By his studies of parasitic castration Geoffrey Smith was led to formulate a theory for the explanation of somatic sex-characters different from that of hormones. He found that in the normal female crab the blood contained fatty substances which were absorbed by the ovaries for the production of the yolk of the ova. When _Sacculina_ is present these substances are absorbed by the parasite; the ovary is deprived of them, and therefore atrophies. In the male the parasite requires similar substances, and its demand on the blood of the host stimulates the secretion of such substances, so that the whole metabolism is altered and assimilated to that of the female. It is this physiological change which causes the development of female secondary characters. He describes this change as the production of a hermaphrodite sexual formative substance, on the ground that in at least one case eggs were found in the testis of a male _Inachus_ which had been the host of a _Sacculina_, but had recovered. It must however be noted that the _Sacculina_ itself is hermaphrodite, with ovaries much larger than the testes. It is possible that while the parasite prevents the development of testis or ovary in the host, it gives up to the body of the host a hormone from its own ovaries which tends to develop the female secondary characters: for the parasite is itself a Crustacean, and therefore the hormone from its ovaries would not be of too different a nature to act upon the tissues of the host.

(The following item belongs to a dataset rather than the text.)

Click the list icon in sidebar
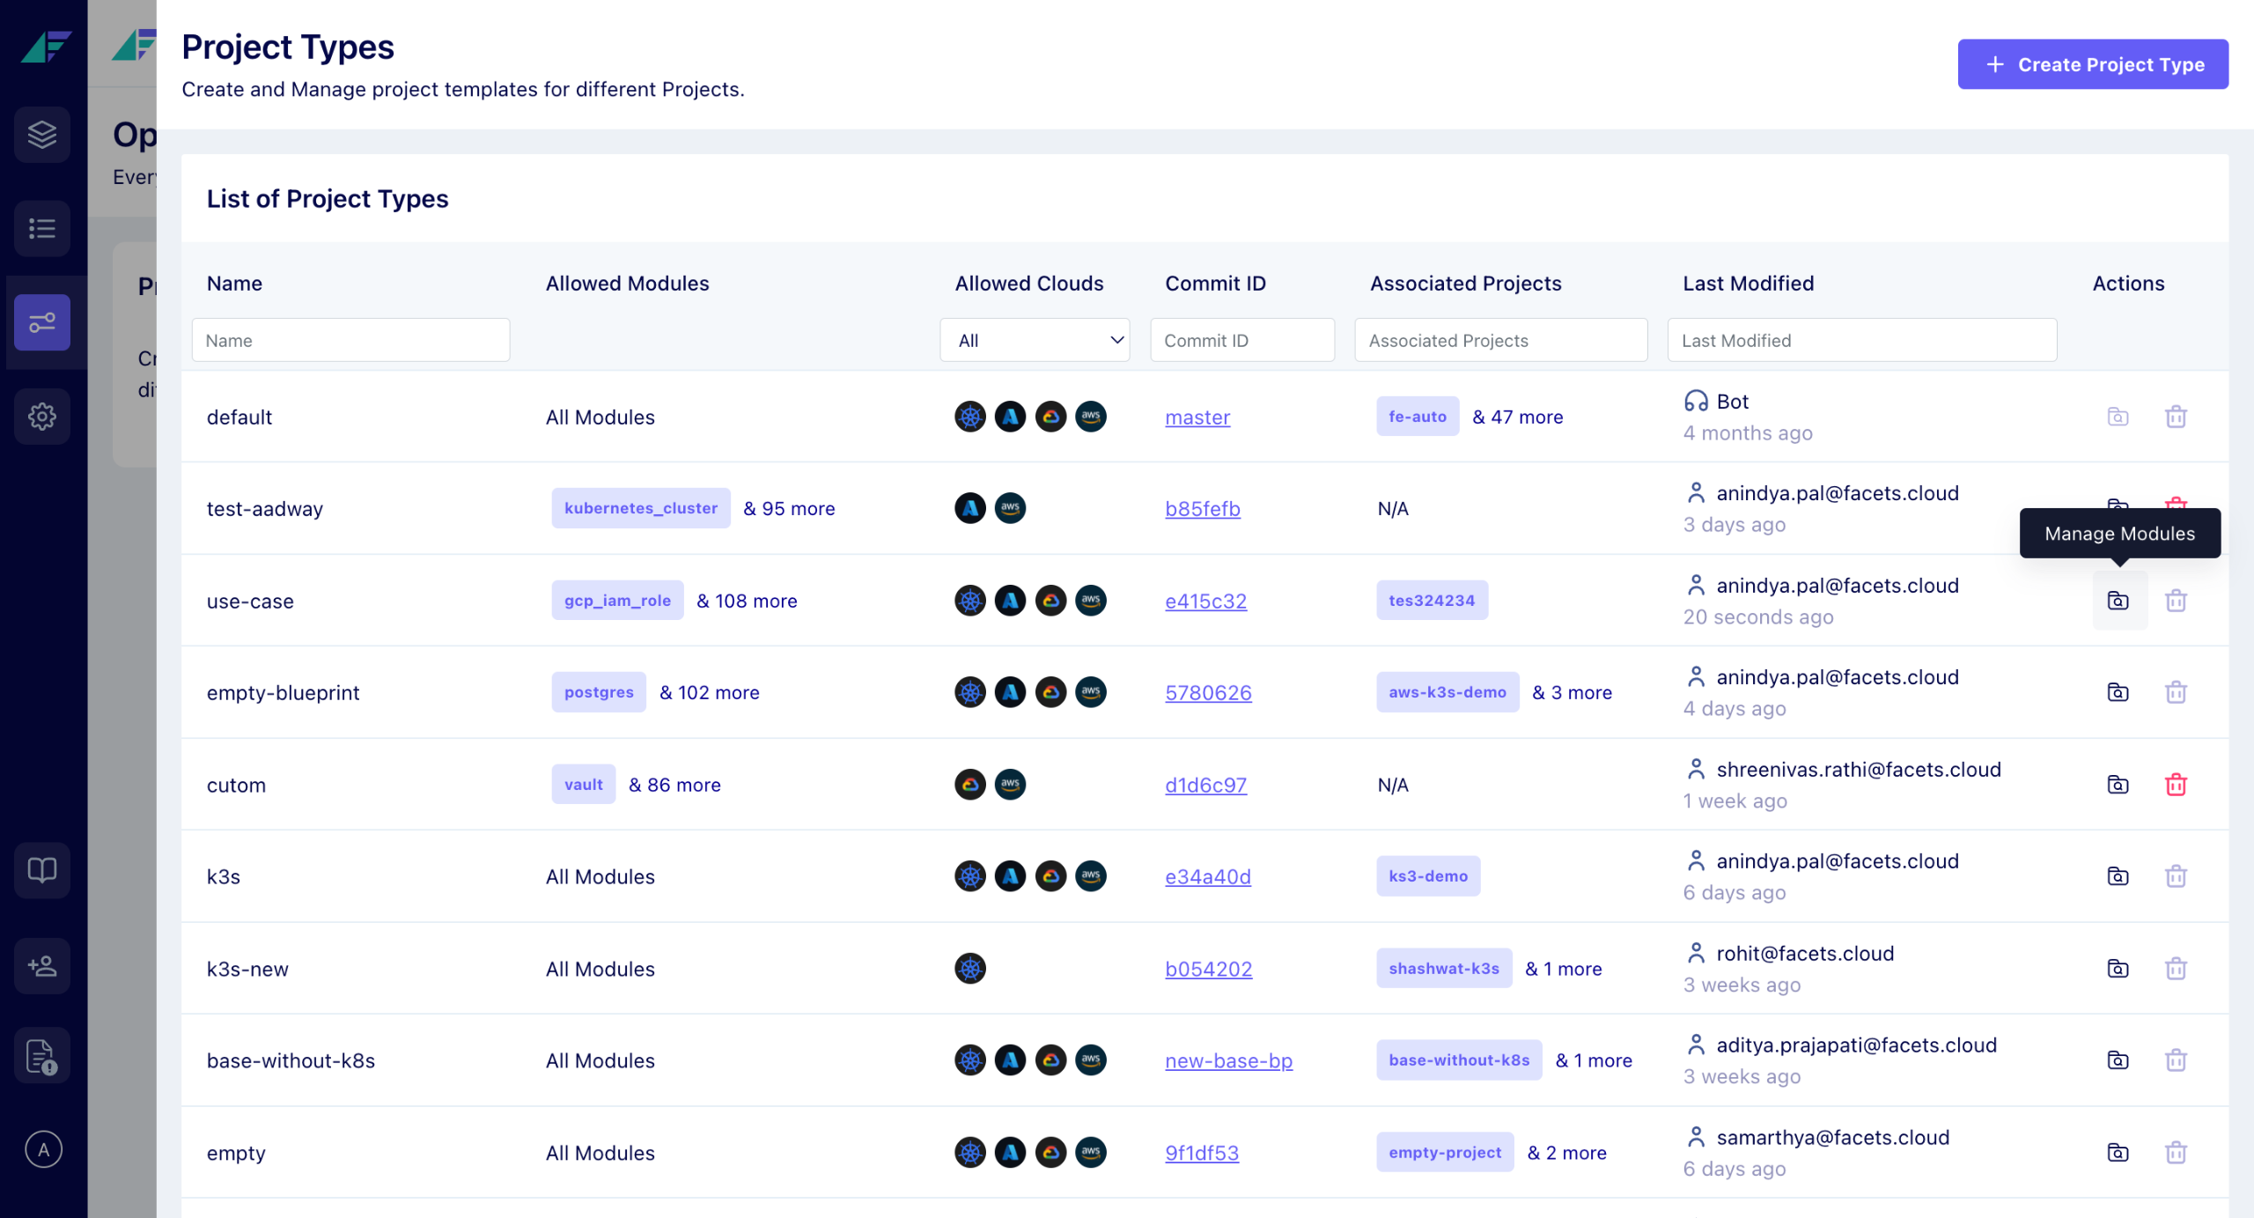 click(x=41, y=229)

The observation of Geoffrey Smith that eggs may occur in the testis of a crab after recovery from the parasite appears of more importance than his peculiar theoretical suggestions, for it tends to show that sex is not always unalterably fixed at fertilisation. In this case the influence of a parasite predominantly female would seem to be the real cause of the development of eggs in the testis of the host. Geoffrey Smith does not discuss the origin of the somatic sexual characters in evolution, or attempt to show how his theories of sexual formative substance, and of the influence of the gonads by subtraction rather than addition, would bear upon the problem.